→ Your instructions
Each record below should be repeated precisely as written.

[Dataset entries]
'''

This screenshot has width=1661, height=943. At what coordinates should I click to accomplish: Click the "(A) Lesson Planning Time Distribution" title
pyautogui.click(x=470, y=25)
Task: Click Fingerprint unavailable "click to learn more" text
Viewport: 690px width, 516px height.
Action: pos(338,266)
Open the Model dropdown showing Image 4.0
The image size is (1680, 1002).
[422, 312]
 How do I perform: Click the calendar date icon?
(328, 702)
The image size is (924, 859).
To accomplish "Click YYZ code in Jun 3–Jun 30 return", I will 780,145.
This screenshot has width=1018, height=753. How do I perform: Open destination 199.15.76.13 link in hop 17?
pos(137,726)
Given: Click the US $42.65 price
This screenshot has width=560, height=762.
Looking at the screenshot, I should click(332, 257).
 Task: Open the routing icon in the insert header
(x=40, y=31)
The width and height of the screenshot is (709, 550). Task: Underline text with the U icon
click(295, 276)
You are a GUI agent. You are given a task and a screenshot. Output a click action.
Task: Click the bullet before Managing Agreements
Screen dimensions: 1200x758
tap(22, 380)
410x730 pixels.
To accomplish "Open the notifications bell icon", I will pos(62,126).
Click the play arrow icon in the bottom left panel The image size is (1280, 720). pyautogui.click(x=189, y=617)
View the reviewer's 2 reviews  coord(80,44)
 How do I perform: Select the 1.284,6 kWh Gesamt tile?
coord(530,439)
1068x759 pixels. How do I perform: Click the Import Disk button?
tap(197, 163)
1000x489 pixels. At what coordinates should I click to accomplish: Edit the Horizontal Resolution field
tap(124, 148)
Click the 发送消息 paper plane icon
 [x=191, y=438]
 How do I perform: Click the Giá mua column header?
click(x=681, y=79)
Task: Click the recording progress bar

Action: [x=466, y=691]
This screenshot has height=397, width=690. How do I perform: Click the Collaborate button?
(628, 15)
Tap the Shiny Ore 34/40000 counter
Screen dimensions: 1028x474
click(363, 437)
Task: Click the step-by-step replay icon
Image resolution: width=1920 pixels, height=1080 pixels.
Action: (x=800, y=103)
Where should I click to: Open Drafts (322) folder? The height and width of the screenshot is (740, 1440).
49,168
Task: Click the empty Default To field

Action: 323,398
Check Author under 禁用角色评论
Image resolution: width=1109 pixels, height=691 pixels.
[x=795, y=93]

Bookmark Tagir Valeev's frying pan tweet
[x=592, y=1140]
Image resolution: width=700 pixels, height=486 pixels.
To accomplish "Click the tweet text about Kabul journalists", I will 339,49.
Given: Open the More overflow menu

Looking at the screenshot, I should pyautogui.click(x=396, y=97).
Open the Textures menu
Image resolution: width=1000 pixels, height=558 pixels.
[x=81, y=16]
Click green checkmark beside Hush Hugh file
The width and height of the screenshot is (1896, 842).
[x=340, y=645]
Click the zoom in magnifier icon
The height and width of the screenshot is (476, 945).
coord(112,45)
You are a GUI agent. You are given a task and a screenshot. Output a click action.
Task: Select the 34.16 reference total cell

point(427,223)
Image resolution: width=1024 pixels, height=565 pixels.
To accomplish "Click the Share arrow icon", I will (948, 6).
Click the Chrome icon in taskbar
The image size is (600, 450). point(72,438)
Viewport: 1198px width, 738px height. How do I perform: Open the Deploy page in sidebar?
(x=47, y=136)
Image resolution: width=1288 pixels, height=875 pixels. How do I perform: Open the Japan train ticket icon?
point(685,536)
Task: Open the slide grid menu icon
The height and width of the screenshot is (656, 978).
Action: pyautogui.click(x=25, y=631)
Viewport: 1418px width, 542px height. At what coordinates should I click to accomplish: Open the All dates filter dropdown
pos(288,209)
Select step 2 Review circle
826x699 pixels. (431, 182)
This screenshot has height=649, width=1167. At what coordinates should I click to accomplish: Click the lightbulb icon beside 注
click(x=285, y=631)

'''

→ Written response
This screenshot has width=1661, height=943. At what coordinates should I click to accomplish: Click the "(A) Lesson Planning Time Distribution" title
pyautogui.click(x=470, y=25)
Task: Click Fingerprint unavailable "click to learn more" text
Viewport: 690px width, 516px height.
Action: pos(338,266)
Open the Model dropdown showing Image 4.0
The image size is (1680, 1002).
[422, 312]
 How do I perform: Click the calendar date icon?
(328, 702)
The image size is (924, 859).
To accomplish "Click YYZ code in Jun 3–Jun 30 return", I will 780,145.
This screenshot has width=1018, height=753. How do I perform: Open destination 199.15.76.13 link in hop 17?
pos(137,726)
Given: Click the US $42.65 price
This screenshot has width=560, height=762.
Looking at the screenshot, I should click(332, 257).
 Task: Open the routing icon in the insert header
(x=40, y=31)
The width and height of the screenshot is (709, 550). Task: Underline text with the U icon
click(295, 276)
You are a GUI agent. You are given a task and a screenshot. Output a click action.
Task: Click the bullet before Managing Agreements
Screen dimensions: 1200x758
tap(22, 380)
410x730 pixels.
To accomplish "Open the notifications bell icon", I will pos(62,126).
Click the play arrow icon in the bottom left panel The image size is (1280, 720). pyautogui.click(x=189, y=617)
View the reviewer's 2 reviews  coord(80,44)
 How do I perform: Select the 1.284,6 kWh Gesamt tile?
coord(530,439)
1068x759 pixels. How do I perform: Click the Import Disk button?
tap(197, 163)
1000x489 pixels. At what coordinates should I click to accomplish: Edit the Horizontal Resolution field
tap(124, 148)
Click the 发送消息 paper plane icon
 [x=191, y=438]
 How do I perform: Click the Giá mua column header?
click(x=681, y=79)
Task: Click the recording progress bar

Action: [x=466, y=691]
This screenshot has height=397, width=690. How do I perform: Click the Collaborate button?
(628, 15)
Tap the Shiny Ore 34/40000 counter
Screen dimensions: 1028x474
click(363, 437)
Task: Click the step-by-step replay icon
Image resolution: width=1920 pixels, height=1080 pixels.
Action: (x=800, y=103)
Where should I click to: Open Drafts (322) folder? The height and width of the screenshot is (740, 1440).
49,168
Task: Click the empty Default To field

Action: 323,398
Check Author under 禁用角色评论
Image resolution: width=1109 pixels, height=691 pixels.
[x=795, y=93]

Bookmark Tagir Valeev's frying pan tweet
[x=592, y=1140]
Image resolution: width=700 pixels, height=486 pixels.
To accomplish "Click the tweet text about Kabul journalists", I will 339,49.
Given: Open the More overflow menu

Looking at the screenshot, I should pyautogui.click(x=396, y=97).
Open the Textures menu
Image resolution: width=1000 pixels, height=558 pixels.
[x=81, y=16]
Click green checkmark beside Hush Hugh file
The width and height of the screenshot is (1896, 842).
[x=340, y=645]
Click the zoom in magnifier icon
The height and width of the screenshot is (476, 945).
coord(112,45)
You are a GUI agent. You are given a task and a screenshot. Output a click action.
Task: Select the 34.16 reference total cell

point(427,223)
Image resolution: width=1024 pixels, height=565 pixels.
To accomplish "Click the Share arrow icon", I will (948, 6).
Click the Chrome icon in taskbar
The image size is (600, 450). point(72,438)
Viewport: 1198px width, 738px height. How do I perform: Open the Deploy page in sidebar?
(x=47, y=136)
Image resolution: width=1288 pixels, height=875 pixels. How do I perform: Open the Japan train ticket icon?
point(685,536)
Task: Open the slide grid menu icon
The height and width of the screenshot is (656, 978).
Action: pyautogui.click(x=25, y=631)
Viewport: 1418px width, 542px height. At what coordinates should I click to accomplish: Open the All dates filter dropdown
pos(288,209)
Select step 2 Review circle
826x699 pixels. (431, 182)
This screenshot has height=649, width=1167. At what coordinates should I click to accomplish: Click the lightbulb icon beside 注
click(x=285, y=631)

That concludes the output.